Là, avec cet ami, il est arrivé un peu la même chose. Je l’ai réconforté parce qu’il était super anxieux au début quand il commençait à la fréquenter. Je l’ai écouté. J’ai dit et fait des choses pour le rassurer. Il disparaissait de plus en plus. Il ne comprenait plus rien aux conversations que visiblement il ne suivait pas parce qu’il textait la femme qu’il avait rencontré au lieu de me parler et me répondait des choses bizarres et parfois insensées. Il s’est passé plein d’autres choses que je raconterai dans un autre billet, mais à la fin, alors que je lui racontais en textant quelque chose qui était arrivé qui m’avait vraiment blessée, il m’a interrompue en plein milieu en me disant qu’il venait d’arriver chez sa blonde et n’avait pas le temps de me parler (chose qu’il n’avait indiqué à aucun moment auparavant). Mon cerveau m’a dit : « Oh non ! Pas encore un autre comme ça ! » et je me suis fâchée et je l’ai sorti de ma vie (pour d’autres raisons aussi que j’expliquerai ailleurs).
Je n’ai pas fait ça de façon très élégante. C’était drôle, mais pas vraiment élégant ni poli, non… mais je n’en peux vraiment plus de ces situations. Il s’est ensuite mis è me dire que ce genre de manipulation n’avait aucun effet sur lui, chose que j’ai trouvée profondément insultante et triste. Si c’était éventuellement possible de pardonner son comportement en relation, cette insulte-là ne l’était pas. Cette phrase, elle m’a montré que la personne que je croyais être mon ami tout ce temps n’avait aucune idée de qui j’étais ou ne voulait pas le voir à ce moment. Je passe ma vie à lutter contre la violence psychologique. Je le fais au travail en enseignant des livres qui y sont liés, je le fais en thérapie et je le fais en création… Manipuler les autres, c’est quelque chose que je m’interdis formellement. Le pire que j’ai fait cette année c’était de dire à quelqu’un « à bientôt » parce que j’espérais que la personne réponde vite et après j’ai fait de l’insomnie parce que je me sentais mal… Manipuler quelqu’un, c’est vouloir l’influencer à faire quelque chose. En le sortant de ma vie, je faisais le contraire de ça. Je disais au contraire que je renonçais à obtenir quoi que ce soit de lui. Je sais que certaines personnes font du chantage affectif en disparaissant, mais s’il avait eu la moindre idée de quel genre de personne je suis et s’il avait pensé au fait que jamais de sa vie il ne m’a vue faire ça à qui que ce soit, il aurait compris que son interprétation était erronée. Aussi, si j’étais la fille et qu’un gars que je commence à fréquenter me disait qu’il n’a pas le temps de parler à son amie de longue date qui souffre parce qu’il est chez moi, je ne serais pas capable d’avoir confiance en lui et je le câlisserais à la porte de ma vie assez rapidement merci.
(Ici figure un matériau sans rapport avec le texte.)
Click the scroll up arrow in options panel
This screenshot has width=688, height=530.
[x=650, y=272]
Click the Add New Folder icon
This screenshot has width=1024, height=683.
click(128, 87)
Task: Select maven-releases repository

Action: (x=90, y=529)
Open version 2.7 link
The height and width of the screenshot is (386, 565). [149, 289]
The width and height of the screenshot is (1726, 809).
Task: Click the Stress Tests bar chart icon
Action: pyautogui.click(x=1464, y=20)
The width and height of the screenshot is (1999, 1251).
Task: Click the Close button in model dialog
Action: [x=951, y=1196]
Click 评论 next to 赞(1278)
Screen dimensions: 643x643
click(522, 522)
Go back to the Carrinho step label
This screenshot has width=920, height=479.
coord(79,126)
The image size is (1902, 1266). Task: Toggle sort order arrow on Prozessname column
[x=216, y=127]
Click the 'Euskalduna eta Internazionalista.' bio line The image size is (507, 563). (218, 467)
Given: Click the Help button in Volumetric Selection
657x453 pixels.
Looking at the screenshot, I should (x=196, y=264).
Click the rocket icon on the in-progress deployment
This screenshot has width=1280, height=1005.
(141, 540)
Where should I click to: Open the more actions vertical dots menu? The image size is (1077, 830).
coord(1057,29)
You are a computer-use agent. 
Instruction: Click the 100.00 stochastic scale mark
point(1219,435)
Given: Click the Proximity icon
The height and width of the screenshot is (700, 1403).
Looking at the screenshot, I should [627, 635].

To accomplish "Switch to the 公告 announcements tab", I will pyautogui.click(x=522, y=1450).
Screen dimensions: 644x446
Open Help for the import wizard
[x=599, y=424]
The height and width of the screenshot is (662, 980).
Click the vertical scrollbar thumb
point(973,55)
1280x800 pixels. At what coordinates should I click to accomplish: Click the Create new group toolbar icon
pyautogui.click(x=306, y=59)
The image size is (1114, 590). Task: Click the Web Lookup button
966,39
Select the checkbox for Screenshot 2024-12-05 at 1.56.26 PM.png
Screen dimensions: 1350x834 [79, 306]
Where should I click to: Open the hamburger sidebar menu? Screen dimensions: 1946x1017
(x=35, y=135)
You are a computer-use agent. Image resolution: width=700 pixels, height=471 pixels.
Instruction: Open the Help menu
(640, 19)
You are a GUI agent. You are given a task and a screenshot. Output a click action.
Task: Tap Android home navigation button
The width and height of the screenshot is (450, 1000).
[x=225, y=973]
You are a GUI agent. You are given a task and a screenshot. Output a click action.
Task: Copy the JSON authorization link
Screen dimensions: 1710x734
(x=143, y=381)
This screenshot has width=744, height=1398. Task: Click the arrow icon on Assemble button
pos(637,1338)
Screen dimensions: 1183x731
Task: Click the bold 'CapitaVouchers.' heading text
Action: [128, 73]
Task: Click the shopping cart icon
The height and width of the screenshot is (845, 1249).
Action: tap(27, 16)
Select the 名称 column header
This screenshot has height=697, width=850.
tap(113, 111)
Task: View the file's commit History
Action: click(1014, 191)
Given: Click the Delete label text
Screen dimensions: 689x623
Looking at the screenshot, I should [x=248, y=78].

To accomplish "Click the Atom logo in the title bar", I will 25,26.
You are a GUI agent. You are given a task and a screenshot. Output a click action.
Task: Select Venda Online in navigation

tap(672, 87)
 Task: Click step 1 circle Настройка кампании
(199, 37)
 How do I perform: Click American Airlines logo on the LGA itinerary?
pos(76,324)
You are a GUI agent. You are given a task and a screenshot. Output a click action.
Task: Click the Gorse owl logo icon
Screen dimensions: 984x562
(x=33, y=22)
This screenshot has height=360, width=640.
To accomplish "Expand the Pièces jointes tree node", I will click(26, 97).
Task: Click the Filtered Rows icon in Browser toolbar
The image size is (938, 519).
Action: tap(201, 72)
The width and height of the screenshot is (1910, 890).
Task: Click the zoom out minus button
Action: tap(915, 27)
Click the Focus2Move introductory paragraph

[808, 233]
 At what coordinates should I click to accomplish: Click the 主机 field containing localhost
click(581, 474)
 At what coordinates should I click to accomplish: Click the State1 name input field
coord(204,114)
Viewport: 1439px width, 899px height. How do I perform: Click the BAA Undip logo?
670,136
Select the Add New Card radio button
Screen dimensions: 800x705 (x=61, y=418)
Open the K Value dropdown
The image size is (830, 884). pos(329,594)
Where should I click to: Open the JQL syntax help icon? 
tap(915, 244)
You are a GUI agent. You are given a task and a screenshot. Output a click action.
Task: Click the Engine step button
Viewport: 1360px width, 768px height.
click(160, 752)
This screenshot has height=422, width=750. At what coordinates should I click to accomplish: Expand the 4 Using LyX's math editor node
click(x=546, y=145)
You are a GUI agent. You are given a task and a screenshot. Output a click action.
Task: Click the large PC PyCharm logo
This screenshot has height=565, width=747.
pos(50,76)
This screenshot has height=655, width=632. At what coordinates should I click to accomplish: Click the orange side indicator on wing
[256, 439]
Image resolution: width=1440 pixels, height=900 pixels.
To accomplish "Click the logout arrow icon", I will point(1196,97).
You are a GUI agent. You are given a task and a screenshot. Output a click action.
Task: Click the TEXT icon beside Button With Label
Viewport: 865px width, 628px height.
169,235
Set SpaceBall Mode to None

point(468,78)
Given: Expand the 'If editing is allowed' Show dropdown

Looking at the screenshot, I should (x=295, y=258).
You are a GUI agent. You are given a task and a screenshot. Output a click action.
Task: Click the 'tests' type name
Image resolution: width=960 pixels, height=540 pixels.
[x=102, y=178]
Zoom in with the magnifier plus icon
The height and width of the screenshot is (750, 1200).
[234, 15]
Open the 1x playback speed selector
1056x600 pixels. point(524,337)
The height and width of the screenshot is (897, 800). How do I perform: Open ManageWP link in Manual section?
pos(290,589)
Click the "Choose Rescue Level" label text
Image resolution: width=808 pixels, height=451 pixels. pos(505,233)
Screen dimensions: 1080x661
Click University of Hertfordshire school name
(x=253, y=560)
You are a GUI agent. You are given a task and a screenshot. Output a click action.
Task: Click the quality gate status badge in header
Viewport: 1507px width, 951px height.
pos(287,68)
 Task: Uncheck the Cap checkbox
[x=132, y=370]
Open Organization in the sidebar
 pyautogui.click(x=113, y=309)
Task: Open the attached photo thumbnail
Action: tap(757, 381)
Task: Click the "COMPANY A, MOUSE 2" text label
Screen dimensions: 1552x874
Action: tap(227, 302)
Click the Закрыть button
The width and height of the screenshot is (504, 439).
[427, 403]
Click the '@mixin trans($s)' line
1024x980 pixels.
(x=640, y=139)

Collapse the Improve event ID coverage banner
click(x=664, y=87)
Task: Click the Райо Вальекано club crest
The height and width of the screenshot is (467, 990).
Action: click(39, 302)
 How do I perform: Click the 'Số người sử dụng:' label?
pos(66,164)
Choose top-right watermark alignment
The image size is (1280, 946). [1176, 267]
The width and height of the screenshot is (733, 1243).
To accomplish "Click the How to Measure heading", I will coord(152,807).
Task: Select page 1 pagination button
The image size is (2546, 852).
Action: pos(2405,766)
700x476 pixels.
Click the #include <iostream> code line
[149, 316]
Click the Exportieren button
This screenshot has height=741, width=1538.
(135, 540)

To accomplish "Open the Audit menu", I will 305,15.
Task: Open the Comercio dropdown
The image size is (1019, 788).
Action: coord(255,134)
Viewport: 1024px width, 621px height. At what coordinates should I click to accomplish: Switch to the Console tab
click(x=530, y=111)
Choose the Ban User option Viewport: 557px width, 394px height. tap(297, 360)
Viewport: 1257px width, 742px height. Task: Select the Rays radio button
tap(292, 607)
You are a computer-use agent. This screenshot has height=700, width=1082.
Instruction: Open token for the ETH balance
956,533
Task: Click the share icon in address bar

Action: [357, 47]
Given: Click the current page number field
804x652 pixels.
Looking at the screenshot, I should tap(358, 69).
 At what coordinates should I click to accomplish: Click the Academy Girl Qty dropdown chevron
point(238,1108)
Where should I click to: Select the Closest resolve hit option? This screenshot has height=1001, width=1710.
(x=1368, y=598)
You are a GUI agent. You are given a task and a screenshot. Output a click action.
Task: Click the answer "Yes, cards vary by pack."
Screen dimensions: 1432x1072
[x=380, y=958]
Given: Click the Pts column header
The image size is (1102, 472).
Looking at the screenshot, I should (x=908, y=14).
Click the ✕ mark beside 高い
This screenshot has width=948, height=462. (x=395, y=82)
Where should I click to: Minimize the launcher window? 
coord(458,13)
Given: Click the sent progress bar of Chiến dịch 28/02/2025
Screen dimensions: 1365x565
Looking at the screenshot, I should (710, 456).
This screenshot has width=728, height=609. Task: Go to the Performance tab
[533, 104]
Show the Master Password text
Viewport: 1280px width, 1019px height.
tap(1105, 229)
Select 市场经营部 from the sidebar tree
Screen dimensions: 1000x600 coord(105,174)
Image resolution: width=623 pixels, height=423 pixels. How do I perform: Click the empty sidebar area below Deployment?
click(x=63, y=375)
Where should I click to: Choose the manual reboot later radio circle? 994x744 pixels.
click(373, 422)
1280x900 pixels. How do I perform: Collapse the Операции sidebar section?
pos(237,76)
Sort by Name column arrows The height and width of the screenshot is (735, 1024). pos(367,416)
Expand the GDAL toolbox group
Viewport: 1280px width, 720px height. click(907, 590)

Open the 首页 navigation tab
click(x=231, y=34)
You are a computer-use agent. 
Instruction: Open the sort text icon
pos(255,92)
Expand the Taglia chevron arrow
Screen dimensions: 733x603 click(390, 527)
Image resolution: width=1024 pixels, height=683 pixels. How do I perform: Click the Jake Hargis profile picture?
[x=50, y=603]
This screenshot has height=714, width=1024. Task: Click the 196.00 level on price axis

Il fallait que je me rende à l’évidence : mon ami préfère me regarder me faire arracher le nez par son idée maladive de ce qu’est l’amour et ensuite prétendre qu’il n’a pas le choix, parce qu’il est amoureux. C’est faux. On a toujours le choix. Je n’ai jamais perdu de vue mes amis dans aucune relation après celle que j’ai mentionnée plus tôt. Même dans mes relations où il y avait de la violence, je préférais me faire engueuler plutôt que de couper les ponts avec mes amis. Les amis ne sont pas des bouche-trous entre les relations. Ils sont importants et souvent plus fiables que les nouveaux amours.
Après cette histoire, j’ai pris un café avec une amie qui m’a raconté qu’un homme qu’elle connaissait et qui avait été son ami pendant 18 ans l’avait chassée de sa vie à la demande de sa nouvelle blonde avec qui il était depuis deux semaines… Horreur. Incroyable. À quel point il ne faut pas s’aimer pour faire ça ?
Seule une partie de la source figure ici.